Cuomo Jousts with McConnell over ‘Blue State’ Bankruptcies


New York  Gov. Andrew Cuomo in his daily briefing Thursday branded Senate Majority Leader Mitch McConnell’s idea that  state and local governments should file for bankruptcy as  “one of the really dumb ideas of all time.”

“ The entire nation is dependent on what the governors do to reopen,” he added. “We’ve established that … but then you’re not going to fund the state government , you think I’m going to do this alone? “

Cuomo also said that it would spell disaster for the country if some states did file for bankruptcy. “ You want to see that market fall through the cellar? Let New York  State declare bankruptcy, let Michigan declare bankruptcy, let Illinois declare bankruptcy , let California declare bankruptcy,” he said.
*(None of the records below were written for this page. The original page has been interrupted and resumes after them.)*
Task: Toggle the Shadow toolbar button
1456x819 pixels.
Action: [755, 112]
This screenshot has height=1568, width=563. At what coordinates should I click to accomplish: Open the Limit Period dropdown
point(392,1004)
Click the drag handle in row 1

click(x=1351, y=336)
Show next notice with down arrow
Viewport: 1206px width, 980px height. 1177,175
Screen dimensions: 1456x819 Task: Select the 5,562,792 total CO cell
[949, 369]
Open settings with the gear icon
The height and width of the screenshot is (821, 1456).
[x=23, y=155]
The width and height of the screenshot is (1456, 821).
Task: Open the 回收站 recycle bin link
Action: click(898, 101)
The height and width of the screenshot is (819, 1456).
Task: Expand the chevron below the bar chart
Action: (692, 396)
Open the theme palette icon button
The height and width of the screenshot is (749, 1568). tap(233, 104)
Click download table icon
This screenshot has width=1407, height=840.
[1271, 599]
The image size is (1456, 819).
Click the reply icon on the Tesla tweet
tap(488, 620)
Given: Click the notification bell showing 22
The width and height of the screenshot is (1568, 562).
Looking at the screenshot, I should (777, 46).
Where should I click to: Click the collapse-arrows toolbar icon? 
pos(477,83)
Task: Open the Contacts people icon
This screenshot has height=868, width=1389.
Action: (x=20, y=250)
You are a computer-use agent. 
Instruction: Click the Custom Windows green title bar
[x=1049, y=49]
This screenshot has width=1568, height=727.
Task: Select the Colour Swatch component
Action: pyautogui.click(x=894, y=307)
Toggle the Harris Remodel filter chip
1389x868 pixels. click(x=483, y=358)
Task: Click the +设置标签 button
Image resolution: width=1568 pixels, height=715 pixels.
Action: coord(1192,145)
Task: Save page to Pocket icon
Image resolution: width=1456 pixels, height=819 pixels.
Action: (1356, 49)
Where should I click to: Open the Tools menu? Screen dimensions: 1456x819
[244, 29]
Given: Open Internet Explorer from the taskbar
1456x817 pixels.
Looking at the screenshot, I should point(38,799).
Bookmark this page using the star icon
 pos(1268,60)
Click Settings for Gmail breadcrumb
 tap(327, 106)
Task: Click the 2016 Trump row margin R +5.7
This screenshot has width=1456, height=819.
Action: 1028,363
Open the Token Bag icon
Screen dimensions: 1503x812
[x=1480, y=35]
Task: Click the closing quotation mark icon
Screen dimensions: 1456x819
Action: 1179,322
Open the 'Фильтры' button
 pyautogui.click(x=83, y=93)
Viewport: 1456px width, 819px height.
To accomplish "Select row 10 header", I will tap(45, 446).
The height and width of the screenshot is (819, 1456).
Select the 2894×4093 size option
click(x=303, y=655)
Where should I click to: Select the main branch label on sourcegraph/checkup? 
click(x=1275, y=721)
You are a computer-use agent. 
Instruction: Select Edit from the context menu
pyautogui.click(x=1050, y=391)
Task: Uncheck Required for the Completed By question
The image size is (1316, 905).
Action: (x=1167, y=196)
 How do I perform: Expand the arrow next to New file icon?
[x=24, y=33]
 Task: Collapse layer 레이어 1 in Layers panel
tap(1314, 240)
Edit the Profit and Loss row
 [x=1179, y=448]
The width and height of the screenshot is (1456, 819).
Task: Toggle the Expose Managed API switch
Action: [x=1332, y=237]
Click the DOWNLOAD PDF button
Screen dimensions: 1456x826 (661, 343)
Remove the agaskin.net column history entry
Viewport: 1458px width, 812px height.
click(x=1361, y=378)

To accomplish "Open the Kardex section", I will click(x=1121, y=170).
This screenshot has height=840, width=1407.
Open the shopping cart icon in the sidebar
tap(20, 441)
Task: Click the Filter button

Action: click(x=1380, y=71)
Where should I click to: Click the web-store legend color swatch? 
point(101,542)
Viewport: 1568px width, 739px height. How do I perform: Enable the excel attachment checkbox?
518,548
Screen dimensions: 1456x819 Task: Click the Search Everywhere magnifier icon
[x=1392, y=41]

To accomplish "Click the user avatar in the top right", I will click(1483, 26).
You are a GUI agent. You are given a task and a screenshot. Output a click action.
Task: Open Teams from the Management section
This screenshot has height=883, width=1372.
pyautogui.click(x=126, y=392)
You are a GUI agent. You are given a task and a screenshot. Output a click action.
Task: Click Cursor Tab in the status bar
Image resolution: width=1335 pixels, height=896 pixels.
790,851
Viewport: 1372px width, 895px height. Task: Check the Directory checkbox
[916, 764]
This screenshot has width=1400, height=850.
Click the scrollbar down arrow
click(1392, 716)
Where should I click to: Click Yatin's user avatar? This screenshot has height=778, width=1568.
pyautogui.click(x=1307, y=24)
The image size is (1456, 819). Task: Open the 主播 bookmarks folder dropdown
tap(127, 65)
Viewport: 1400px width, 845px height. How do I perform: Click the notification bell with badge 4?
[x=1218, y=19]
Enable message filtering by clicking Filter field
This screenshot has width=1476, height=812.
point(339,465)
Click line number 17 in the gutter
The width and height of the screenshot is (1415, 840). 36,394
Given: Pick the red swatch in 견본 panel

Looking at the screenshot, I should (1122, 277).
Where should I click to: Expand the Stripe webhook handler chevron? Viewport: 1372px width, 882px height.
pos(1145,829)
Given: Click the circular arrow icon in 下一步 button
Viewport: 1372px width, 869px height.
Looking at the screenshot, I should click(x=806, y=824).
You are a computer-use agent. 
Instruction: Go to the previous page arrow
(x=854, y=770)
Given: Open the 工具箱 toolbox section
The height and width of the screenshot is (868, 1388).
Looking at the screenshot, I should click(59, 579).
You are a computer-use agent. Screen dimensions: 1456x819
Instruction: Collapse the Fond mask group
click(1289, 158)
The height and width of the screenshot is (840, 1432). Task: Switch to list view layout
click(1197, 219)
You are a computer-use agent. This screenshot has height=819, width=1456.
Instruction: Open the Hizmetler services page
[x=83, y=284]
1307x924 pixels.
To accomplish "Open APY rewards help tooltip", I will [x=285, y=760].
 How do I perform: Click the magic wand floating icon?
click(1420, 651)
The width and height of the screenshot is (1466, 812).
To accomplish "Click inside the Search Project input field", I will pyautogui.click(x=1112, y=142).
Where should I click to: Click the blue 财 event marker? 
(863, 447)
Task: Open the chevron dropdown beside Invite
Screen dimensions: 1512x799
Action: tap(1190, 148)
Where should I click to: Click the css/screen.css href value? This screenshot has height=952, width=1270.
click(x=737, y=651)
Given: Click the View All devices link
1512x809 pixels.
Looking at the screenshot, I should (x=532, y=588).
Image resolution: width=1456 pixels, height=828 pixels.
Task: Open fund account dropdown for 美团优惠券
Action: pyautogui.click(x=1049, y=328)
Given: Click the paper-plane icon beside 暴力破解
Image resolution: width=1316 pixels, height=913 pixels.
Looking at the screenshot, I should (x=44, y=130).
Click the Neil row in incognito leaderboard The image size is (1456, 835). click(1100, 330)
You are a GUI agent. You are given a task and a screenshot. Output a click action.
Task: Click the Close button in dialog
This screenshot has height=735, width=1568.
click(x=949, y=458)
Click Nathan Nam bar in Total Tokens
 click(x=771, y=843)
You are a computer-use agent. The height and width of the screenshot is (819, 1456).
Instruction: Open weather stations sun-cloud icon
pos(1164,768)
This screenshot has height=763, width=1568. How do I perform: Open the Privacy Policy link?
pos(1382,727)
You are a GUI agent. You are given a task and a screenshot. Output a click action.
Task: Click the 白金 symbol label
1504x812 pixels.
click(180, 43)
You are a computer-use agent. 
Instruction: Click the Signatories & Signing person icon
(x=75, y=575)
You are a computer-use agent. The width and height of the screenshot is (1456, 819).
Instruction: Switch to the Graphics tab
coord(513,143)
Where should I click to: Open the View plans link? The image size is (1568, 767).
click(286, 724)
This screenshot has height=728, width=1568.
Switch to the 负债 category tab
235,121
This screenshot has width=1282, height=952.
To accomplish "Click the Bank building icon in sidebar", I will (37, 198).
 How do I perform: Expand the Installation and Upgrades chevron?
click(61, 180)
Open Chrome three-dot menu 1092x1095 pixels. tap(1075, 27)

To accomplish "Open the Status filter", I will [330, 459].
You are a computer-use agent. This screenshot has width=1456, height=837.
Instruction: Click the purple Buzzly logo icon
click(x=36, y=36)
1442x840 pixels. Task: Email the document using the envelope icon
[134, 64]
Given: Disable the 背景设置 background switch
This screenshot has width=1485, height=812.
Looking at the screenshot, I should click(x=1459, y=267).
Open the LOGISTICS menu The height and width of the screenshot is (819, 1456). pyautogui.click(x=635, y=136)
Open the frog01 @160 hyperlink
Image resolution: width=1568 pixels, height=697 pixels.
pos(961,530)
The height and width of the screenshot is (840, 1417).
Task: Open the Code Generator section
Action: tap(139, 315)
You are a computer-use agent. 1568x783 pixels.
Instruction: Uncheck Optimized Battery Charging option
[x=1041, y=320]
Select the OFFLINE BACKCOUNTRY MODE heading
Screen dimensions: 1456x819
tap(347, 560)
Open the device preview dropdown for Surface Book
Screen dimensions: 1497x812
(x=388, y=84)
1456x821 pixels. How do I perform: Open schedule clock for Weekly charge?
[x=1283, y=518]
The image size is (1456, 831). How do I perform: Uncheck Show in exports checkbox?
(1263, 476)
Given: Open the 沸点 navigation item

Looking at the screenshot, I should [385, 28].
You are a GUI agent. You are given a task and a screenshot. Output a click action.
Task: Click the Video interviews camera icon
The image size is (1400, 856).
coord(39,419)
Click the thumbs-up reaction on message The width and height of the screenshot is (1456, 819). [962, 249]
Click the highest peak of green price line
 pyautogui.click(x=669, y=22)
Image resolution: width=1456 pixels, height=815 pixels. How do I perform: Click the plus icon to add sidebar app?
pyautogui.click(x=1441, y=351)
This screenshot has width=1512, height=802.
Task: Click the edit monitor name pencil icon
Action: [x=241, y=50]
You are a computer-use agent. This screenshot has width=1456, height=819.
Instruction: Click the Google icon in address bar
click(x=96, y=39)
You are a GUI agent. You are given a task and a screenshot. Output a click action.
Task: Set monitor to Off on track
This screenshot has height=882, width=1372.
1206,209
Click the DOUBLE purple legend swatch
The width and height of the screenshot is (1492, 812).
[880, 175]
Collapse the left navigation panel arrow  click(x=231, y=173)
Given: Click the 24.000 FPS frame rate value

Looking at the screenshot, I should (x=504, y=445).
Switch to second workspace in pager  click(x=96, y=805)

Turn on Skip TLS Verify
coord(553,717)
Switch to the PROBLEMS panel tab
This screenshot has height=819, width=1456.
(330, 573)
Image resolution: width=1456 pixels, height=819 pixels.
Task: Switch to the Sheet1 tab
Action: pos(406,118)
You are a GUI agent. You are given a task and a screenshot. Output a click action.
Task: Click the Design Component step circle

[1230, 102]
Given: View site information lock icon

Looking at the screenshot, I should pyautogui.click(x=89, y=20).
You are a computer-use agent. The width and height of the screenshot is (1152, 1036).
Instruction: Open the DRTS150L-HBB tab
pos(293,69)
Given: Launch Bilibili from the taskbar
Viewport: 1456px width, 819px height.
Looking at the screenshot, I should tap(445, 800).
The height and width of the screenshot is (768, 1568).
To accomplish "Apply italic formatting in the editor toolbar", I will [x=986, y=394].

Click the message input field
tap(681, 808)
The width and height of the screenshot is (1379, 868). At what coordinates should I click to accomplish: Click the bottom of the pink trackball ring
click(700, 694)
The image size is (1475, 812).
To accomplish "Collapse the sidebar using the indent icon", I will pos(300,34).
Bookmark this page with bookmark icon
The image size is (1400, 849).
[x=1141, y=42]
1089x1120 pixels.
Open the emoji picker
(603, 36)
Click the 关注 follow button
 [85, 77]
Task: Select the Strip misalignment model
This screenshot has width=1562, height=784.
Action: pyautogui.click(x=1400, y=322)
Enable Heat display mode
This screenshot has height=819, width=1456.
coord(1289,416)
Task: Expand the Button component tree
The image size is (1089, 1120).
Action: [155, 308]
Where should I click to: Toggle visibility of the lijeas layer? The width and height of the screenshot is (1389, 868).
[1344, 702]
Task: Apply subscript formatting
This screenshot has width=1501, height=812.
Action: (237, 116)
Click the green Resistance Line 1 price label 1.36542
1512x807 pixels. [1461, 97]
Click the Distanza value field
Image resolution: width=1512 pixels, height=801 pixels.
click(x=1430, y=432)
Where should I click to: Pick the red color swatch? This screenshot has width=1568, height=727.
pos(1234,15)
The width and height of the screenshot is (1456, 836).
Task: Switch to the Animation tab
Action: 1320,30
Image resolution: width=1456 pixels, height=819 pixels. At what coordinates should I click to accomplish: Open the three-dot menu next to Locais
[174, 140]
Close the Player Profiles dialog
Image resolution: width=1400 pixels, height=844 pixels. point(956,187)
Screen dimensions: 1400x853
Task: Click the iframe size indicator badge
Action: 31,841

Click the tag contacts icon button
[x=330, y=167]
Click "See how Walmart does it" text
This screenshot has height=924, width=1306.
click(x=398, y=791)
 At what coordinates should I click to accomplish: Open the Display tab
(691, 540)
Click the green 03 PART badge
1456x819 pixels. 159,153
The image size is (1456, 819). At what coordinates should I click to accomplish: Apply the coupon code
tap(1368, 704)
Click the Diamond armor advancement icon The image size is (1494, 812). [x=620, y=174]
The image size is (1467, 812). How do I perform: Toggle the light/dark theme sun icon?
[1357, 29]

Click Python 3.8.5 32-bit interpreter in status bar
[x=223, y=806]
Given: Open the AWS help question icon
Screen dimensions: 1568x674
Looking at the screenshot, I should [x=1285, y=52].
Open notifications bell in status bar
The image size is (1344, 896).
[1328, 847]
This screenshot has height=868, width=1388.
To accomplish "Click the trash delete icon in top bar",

McConnell made clear in an interview with the conservative radio host Hugh Hewitt that he opposed funding  Democratic-majority states that were hit hard by the virus. “ Stopping Blue State Bailouts.” was the phrase he used to single out such states as California , New York and Illinois.  “ How ugly a thought .” Cuomo said.

“ For crying out loud , if there was ever a time to put aside your pettiness and your partisanship and this political lens you see the world through… if there’s anytime for humanity and decency now is the time,” he insisted.

Cuomo said that New York puts more money into the federal pot than it takes out while Kentucky, the state that Senator McConnell represents, takes more money out than it puts in. “Senator McConnell , who is getting bailed out here ?” he drawled. It’s your state that is living off the money that lives off the money we generate … your state is getting bailed out not my state.”

The governor also gave a staunch no when asked if he had spoken to McConnell and he does not plan on reaching out to him.

On another matter, the governor disclosed that some 21 percent of New York residents who underwent antibody tests showed that they had survived the coronavirus without knowing it, raising the possibility that many more residents than previously thought were immune to the disease.